Le courtier en puissance la longueur même peut rendre la lecture intimidante – d’où la tasse à café insigne d’honneur. Et pourtant, comme le révèlent les expositions du NYHS, 350 000 mots supplémentaires (assez pour remplir au moins un autre volume ou deux) n'ont jamais été imprimés parce que Caro a été invité à les couper par son éditeur Knopf, Robert Gottlieb. Ces pages perdues sont désormais hébergées dans les archives de la NHSL Caro. Une seule page excisée est exposée, tout comme la lettre indignée de Caro à Gottlieb s'opposant avec véhémence aux coupures. Heureusement, Caro a finalement accepté – et le livre a été publié, au grand dam de Moïse, dont la lettre dédaigneuse critiquant l’auteur est également exposée.
Mais plutôt que de déplorer les chapitres absents, je préfère dire todah rabah au maximum pour la réussite extraordinaire de Caro. Le récit écrit avec éloquence et tout à fait captivant de Caro est aussi convaincant que Tolstoï ou Homère. Le fait que Caro ait consacré sept années de travail à consonance biblique sur ce projet ajoute à l’attrait de penser son livre comme une Bible sur la manière d’acquérir et de conserver le pouvoir politique – et un avertissement prophétique du mal corruptif qu’il peut causer.
Surtout, ce que démontrent les deux expositions du NYHS, c'est comment Caro a mis à profit ses talents – et son acharnement – en tant que journaliste d'investigation. sans égal tourner, puis souvent revenir, chaque page de ses recherches et les notes des 522 entretiens qu'il a menés pour nous montrer comment Robert Moses en est venu à exercer son influence massive : comment, manœuvre après manœuvre calculée, Moïse a accumulé l'influence et l'autorité nécessaires pour prendre commande de pratiquement tous les projets de construction à New York des années 1920 aux années 1960. Oui, c’est à Moïse que nous devons Jones Beach, le Lincoln Center et d’innombrables autoroutes, ponts, tunnels et parcs publics. Ces projets ont redoré son image de fonctionnaire bienfaisant – jusqu’à ce que Caro expose Moïse comme l’autocrate impitoyable qu’il était devenu, et qu’il était peut-être depuis le début.
Exemple concret : peu de lecteurs de Le courtier en pouvoir J’oublierai comment Moïse, au sommet de sa puissance, a détruit sans pitié la section East Tremont du Bronx, alors majoritairement juive, via des expulsions massives et des bulldozers au lieu d’apporter un changement mineur à son projet de tracé pour l’autoroute Cross-Bronx.
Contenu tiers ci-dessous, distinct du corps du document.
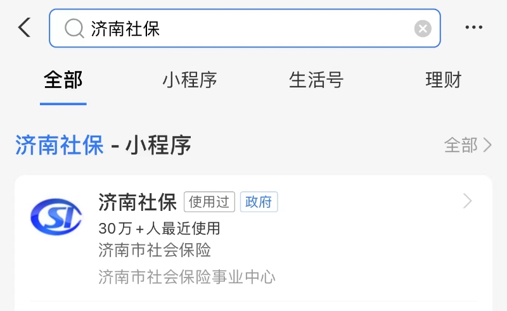Focus the search field containing 济南社保

pos(245,28)

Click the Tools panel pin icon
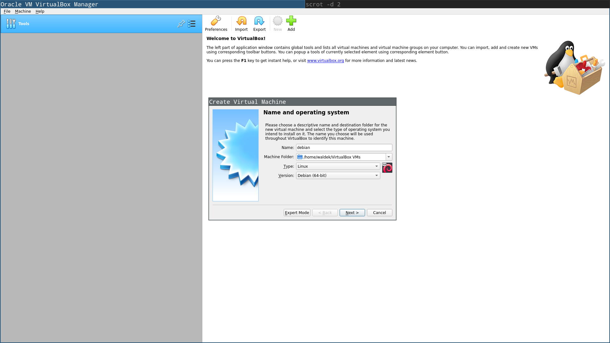181,23
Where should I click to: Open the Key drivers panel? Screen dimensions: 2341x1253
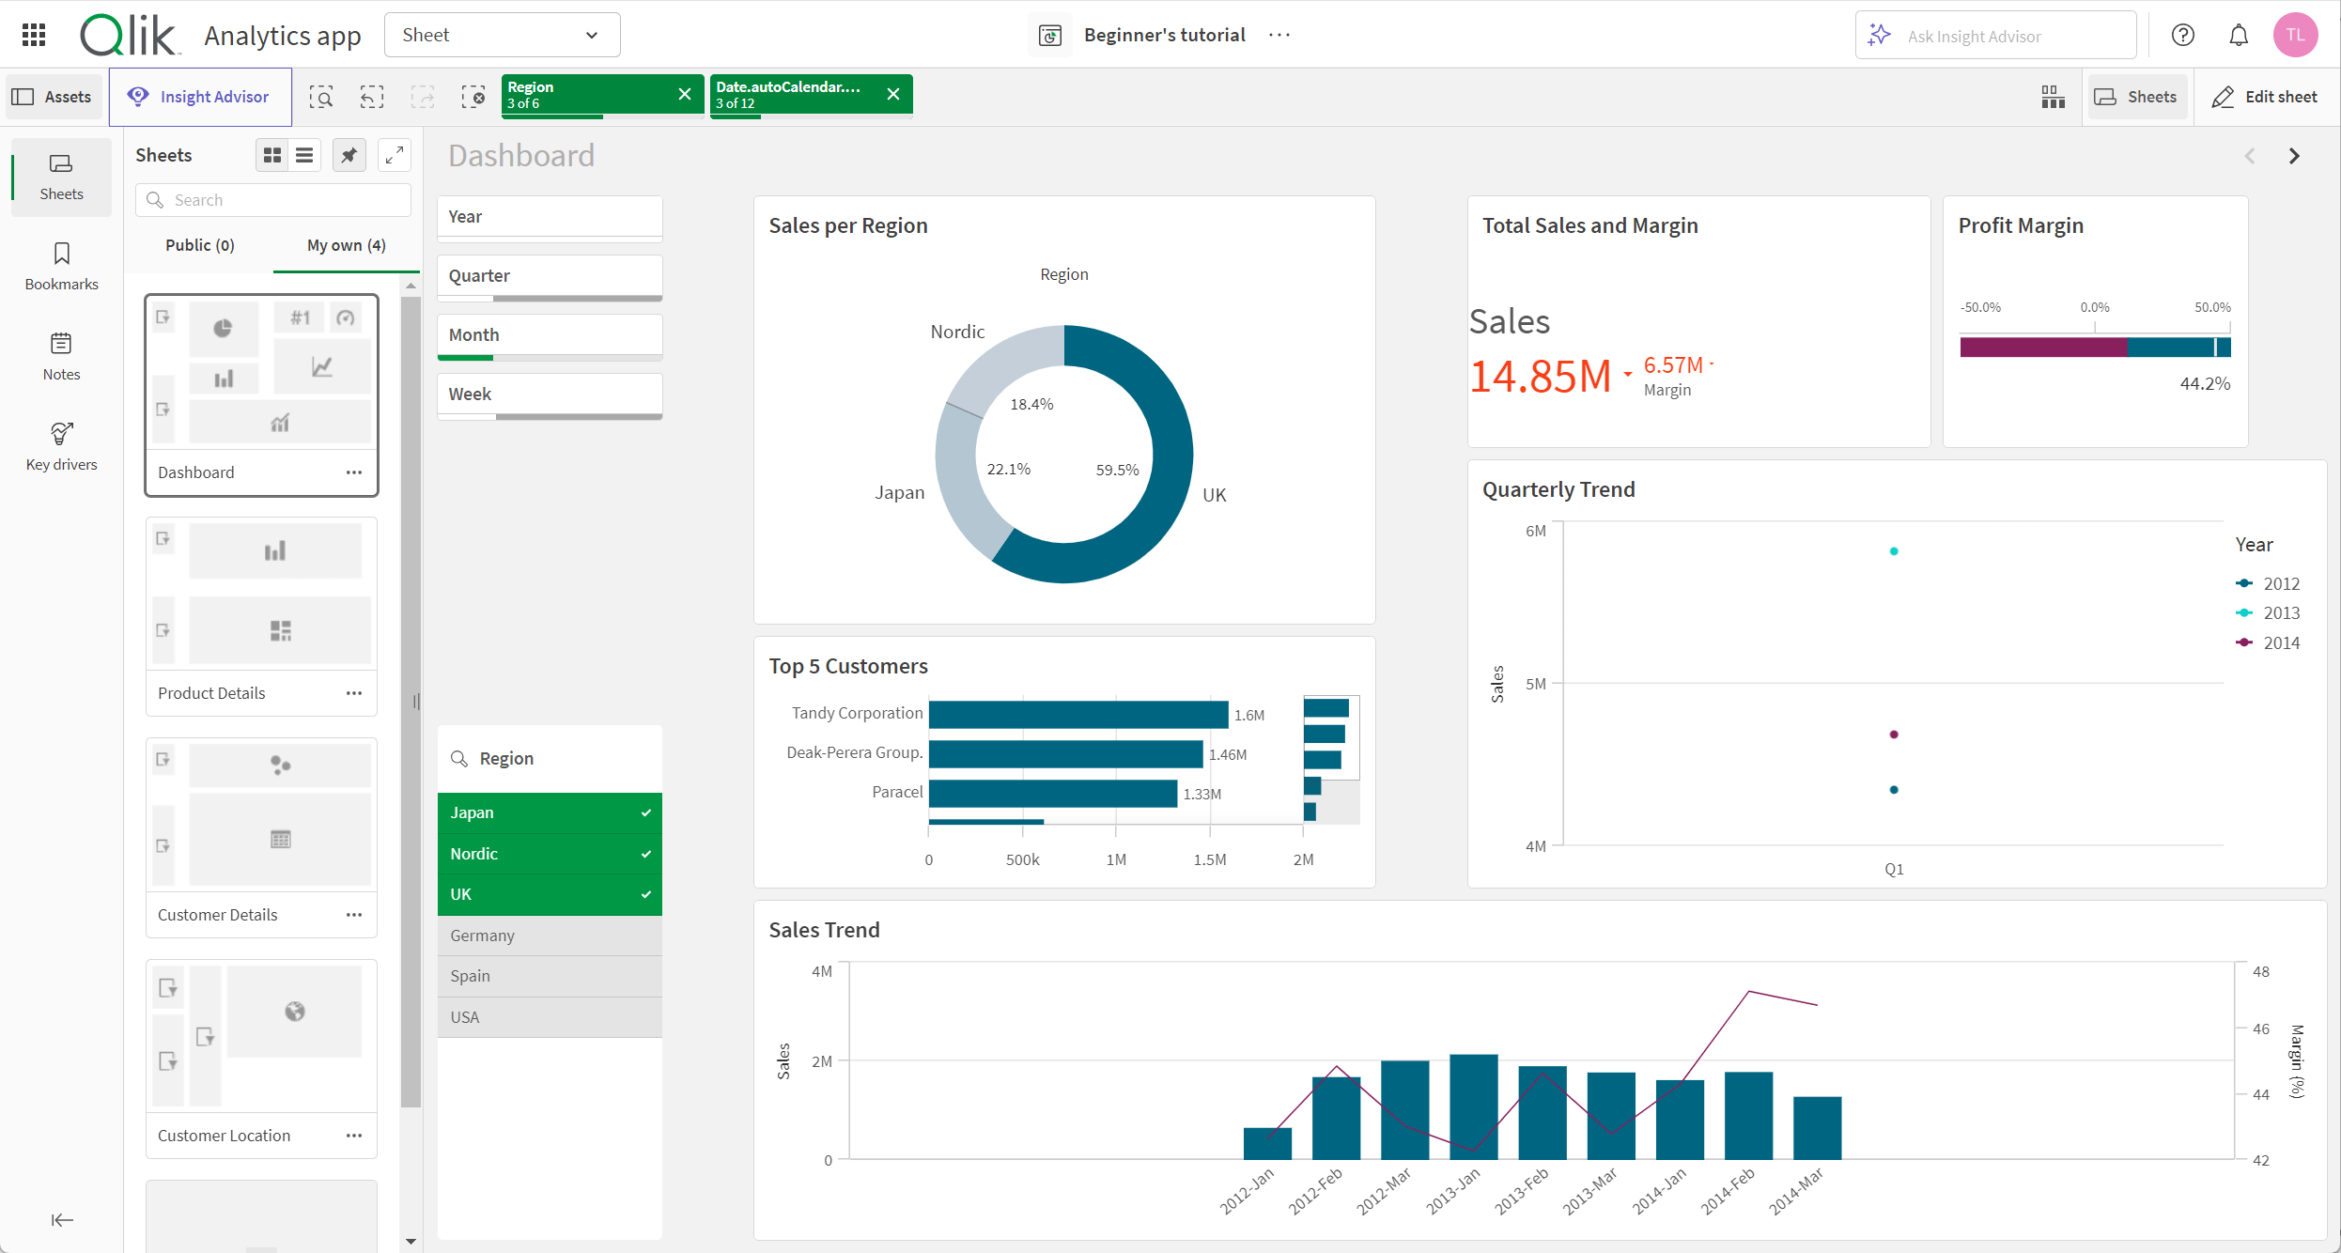(60, 446)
Caro, qui est lui-même né dans une famille juive à New York (son père immigré parlait yiddish), cite de manière ostensible : Un violon sur le toit pour souligner les parallèles entre les décrets d'expulsion émis par les tsars russes expulsant les Juifs de Russie et les exigences menaçantes avec lesquelles Moïse a forcé les habitants d'East Tremont à quitter leurs maisons.
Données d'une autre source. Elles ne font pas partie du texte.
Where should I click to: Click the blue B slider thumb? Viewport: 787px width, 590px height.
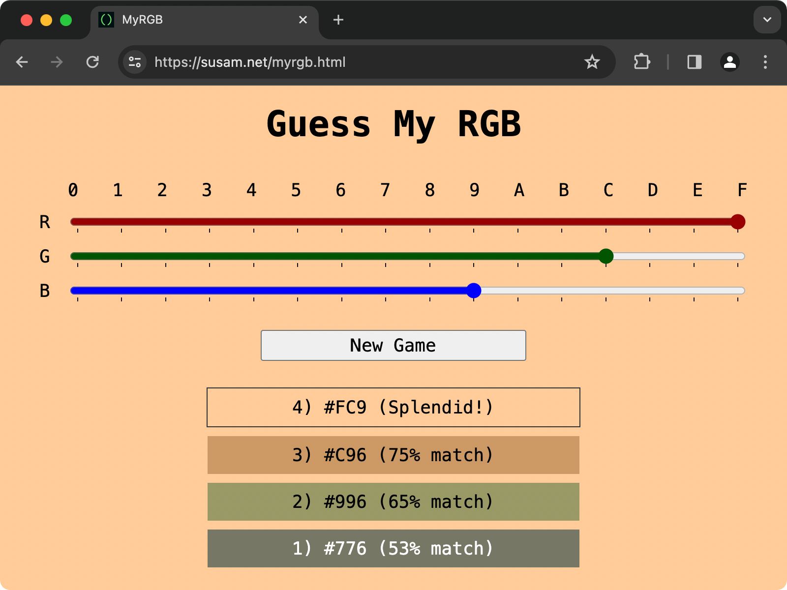click(474, 291)
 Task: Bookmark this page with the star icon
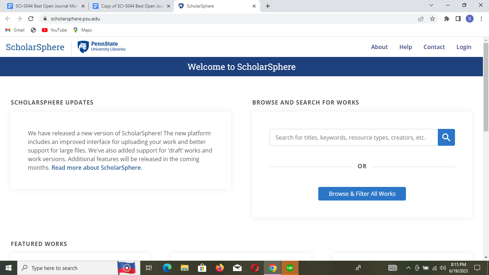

Ayant relu récemment (OK, ayant surtout relire) mon exemplaire de poche écorné et fortement annoté de 1986 de Le courtier en pouvoir, Je peux témoigner de sa pertinence durable pour notre compréhension des rouages boueux du pouvoir politique. Le passage des décennies a également mis en évidence les dangers environnementaux que Moïse nous a laissés sous la forme d’immenses réseaux routiers construits pour des véhicules de tourisme polluants et énergivores – et dont la conception, de par sa conception, a devancé la possibilité des transports publics. Caro était prémonitoire, même si Moïse ne l’était pas.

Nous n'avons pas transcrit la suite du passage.